Auzette
Auzette

Reputation: 23

Finding absence of words in a regular expression

I've seen examples of finding the absence of characters in a regular expression, I'm trying to find the absence of words in a regular expression (likely using a negative lookbehind).

I have lines of code like this:

Example One:

protected static readonly string BACKGROUND_MUSIC_NAME = "Music_Mission_Complete_Loop_audio";

And here's another one:

mainWindow.Id = "MainWindow";

Final one:

mainStoLabel.Text = "#stb_entry_clah";

I want to capture only the middle one by finding all strings like these that a.) aren't preceded by a "#" in the actual string between the quotes, and b.) aren't preceded at all by the word "readonly".

My current Regular Expression is this:

.*\W\=\W"[^#].*"

It captures the top two examples. Now I just want to narrow down the top example. How do I capture the absence of (not characters) whole words.

Thanks.

Upvotes: 2

Views: 5343

Answers (4)

mousio
mousio

Reputation: 10337

^[^"=]*(?<!(^|\s)readonly\s.*)\s*=\s*"[^#].*" seems to fit your needs:

  • everything before the first equal sign should not contain readonly or quotes
  • readonly is recognized not with word boundaries but with whitespace (except at beginning of line)
  • the equal sign can be surrounded by arbitrary whitespace
  • the equal sign must be followed by a quoted string
  • the quoted string should not start with #

You can work with lookarounds or capture groups if you only want the strings or quoted strings.

Note: as per your own regex, this discards anything after the last quote (not matching the semi-colon in your examples)

Upvotes: 1

tchrist
tchrist

Reputation: 80384

The bug in your negation lookahead assertion is that you didn’t put it together right to suit the general case. You need to make its assertion apply to every character position as you crawl ahead. It only applies to one possible dot the way you’ve written it, whereas you need it to apply to all of them. See below for how you must do this to do it correctly.

Here is a working demo that shows two different approaches:

  1. The first uses a negative lookahead to ensure that the left-hand portion not contain readonly and the right-hand portion not start with a number sign.

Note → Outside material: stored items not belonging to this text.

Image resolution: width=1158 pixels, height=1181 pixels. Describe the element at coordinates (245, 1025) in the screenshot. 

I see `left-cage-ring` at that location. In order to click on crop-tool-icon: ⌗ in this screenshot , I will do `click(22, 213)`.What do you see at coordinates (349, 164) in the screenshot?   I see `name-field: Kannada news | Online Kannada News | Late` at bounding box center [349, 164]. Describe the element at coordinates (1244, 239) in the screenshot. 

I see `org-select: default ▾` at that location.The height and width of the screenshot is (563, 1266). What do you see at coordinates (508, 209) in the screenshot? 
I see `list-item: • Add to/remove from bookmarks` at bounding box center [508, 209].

  2. The second does a simpler parser, then separately inspects the left- and right-hand sides for the individual constraints that apply to each.

The demo language is Perl, but the same patterns and logic should work virtually everywhere.

#!/usr/bin/perl

while (<DATA>) {
    chomp;
#
# First demo: use a complicated regex to get desired part only
#
    my($label) = m{
        ^                           # start at the beginning
        (?:                         # noncapture group:
            (?! \b readonly \b )    #   no "readonly" here
            .                       #   now advance one character
        ) +                         # repeated 1 or more times
        \s* = \s*                   # skip an equals sign w/optional spaces
        " ( [^#"] [^"]* ) "         # capture #1: quote-delimited text
                                    #   BUT whose first char isn't a "#"
    }x;

    if (defined $label) {
        print "Demo One: found label <$label> at line $.\n";
    }
#
# Second demo: This time use simpler patterns, several
#
    my($lhs, $rhs) = m{
        ^                       # from the start of line
        ( [^=]+ )               # capture #1: 1 or more non-equals chars
        \s* = \s*               # skip an equals sign w/optional spaces
        " ( [^"]+ ) "           # capture #2: all quote-delimited text
    }x;

    unless ($lhs =~ /\b readonly \b/x || $rhs =~ /^#/) {
        print "Demo Two: found label <$rhs> at line $.\n";
    }

}
__END__
protected static readonly string BACKGROUND_MUSIC_NAME = "Music_Mission_Complete_Loop_audio";
mainWindow.Id = "MainWindow";
mainStoLabel.Text = "#stb_entry_clah";

I have two bits of advice. The first is to make very sure you ALWAYS use /x mode so you can produce documented and maintainable regexes. The second is that it is much cleaner doing things a bit at a time as in the second solution rather than all at once as in the first.

Upvotes: 2

sehe
sehe

Reputation: 393064

You absolutely need to specify the language. The negative lookahead/lookbehind is the thing you need.

Look at this site for an inventory of how to do that in Delphi, GNU (Linux), Groovy, Java, JavaScript, .NET, PCRE (C/C++), Perl, PHP, POSIX, PowerShell, Python, R, REALbasic, Ruby, Tcl, VBScript, Visual Basic 6, wxWidgets, XML Schema, XQuery & XPath

Upvotes: 0

stema
stema

Reputation: 92986

I don 't understand your question completely, a negative lookahead would look like this:

(?!.*readonly)(?:.*\s\=\s"[^#].*")

The first part will match if there is not the word "readonly" in the string.

Which language are you using?

What do you want to match, only the second example, did I understand this correct?